## What you should do
Please update these lines by replacing "breakpoint" with "bookmark" and keep everything else the same, leaving the pictures out of your answer.

## Provided entries
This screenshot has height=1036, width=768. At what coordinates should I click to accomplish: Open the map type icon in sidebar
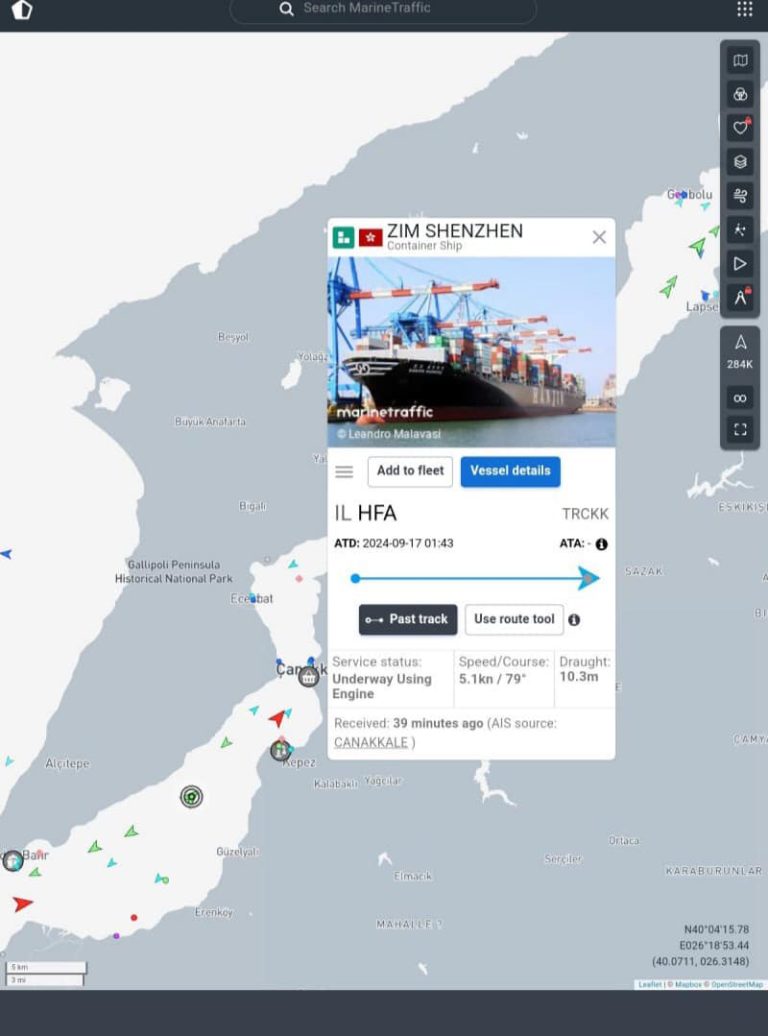[740, 61]
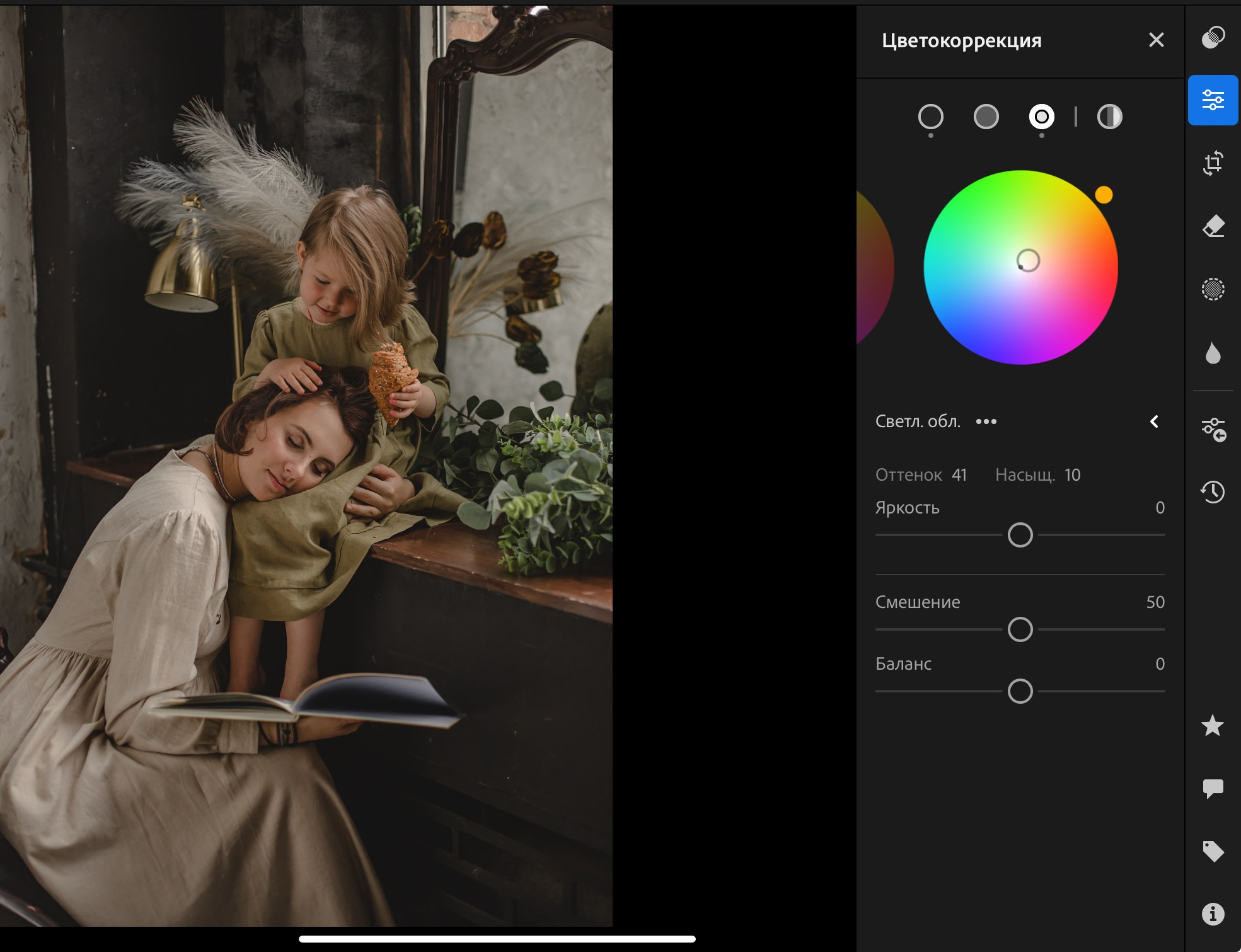Open the crop and rotate tool

[x=1213, y=163]
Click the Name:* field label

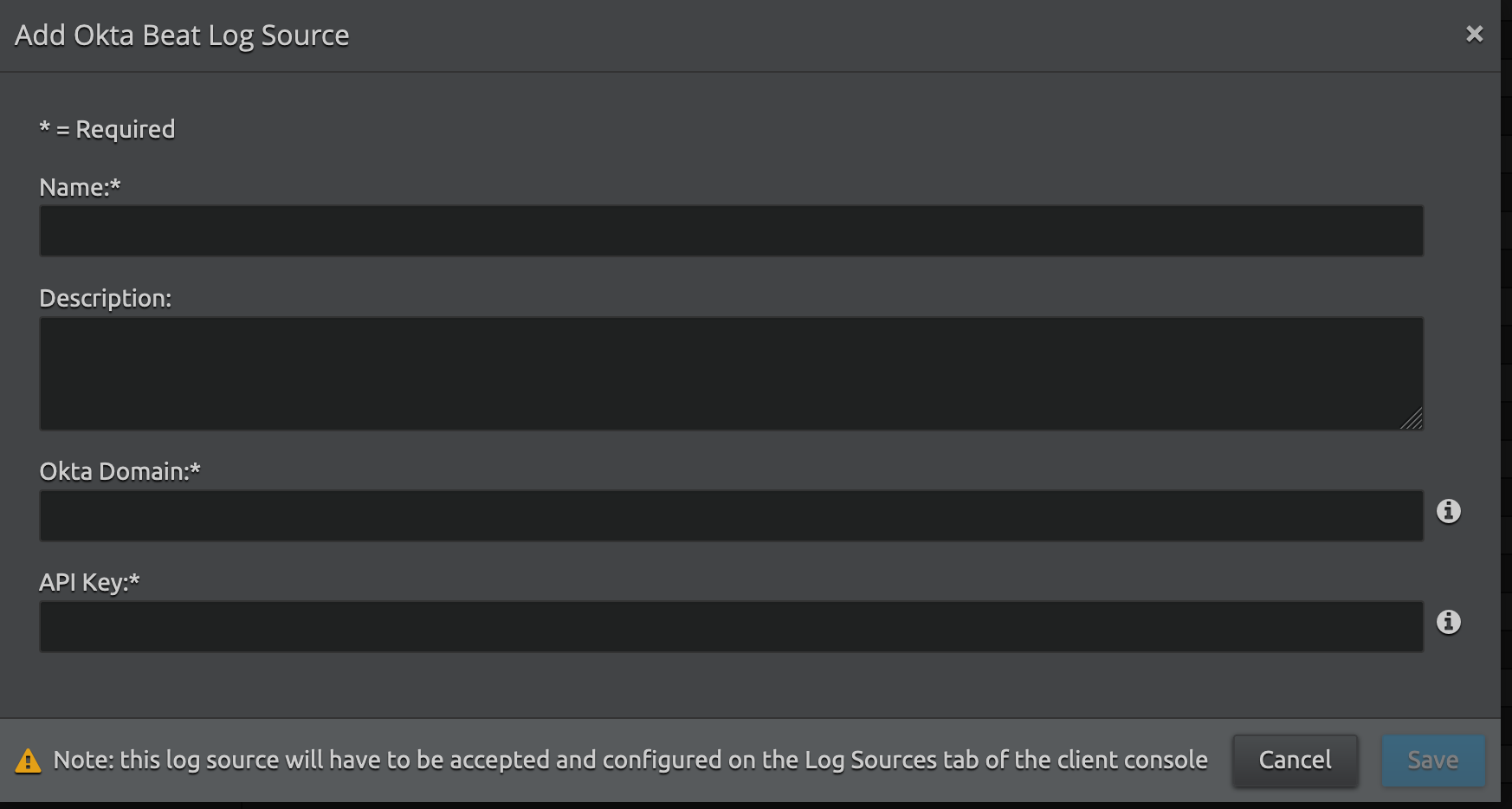click(x=80, y=187)
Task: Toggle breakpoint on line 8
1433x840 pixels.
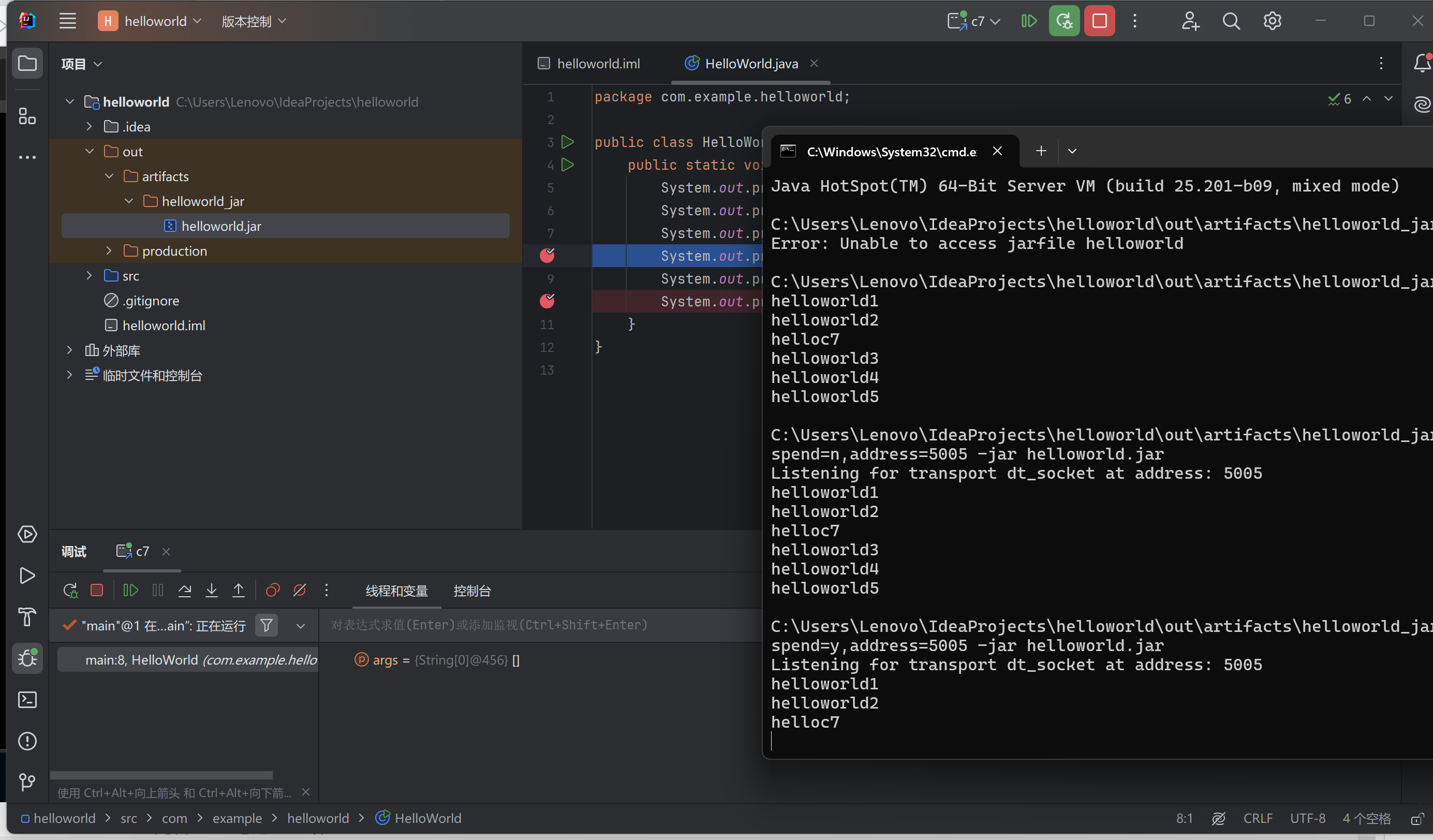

## Solved problem
This screenshot has height=1036, width=768. At what coordinates should I click to accomplish: Open the map type icon in sidebar
[740, 61]
Open the crop and rotate tool

[x=1213, y=163]
Click the Name:* field label

click(x=80, y=187)
Task: Toggle bookmark on line 8
1433x840 pixels.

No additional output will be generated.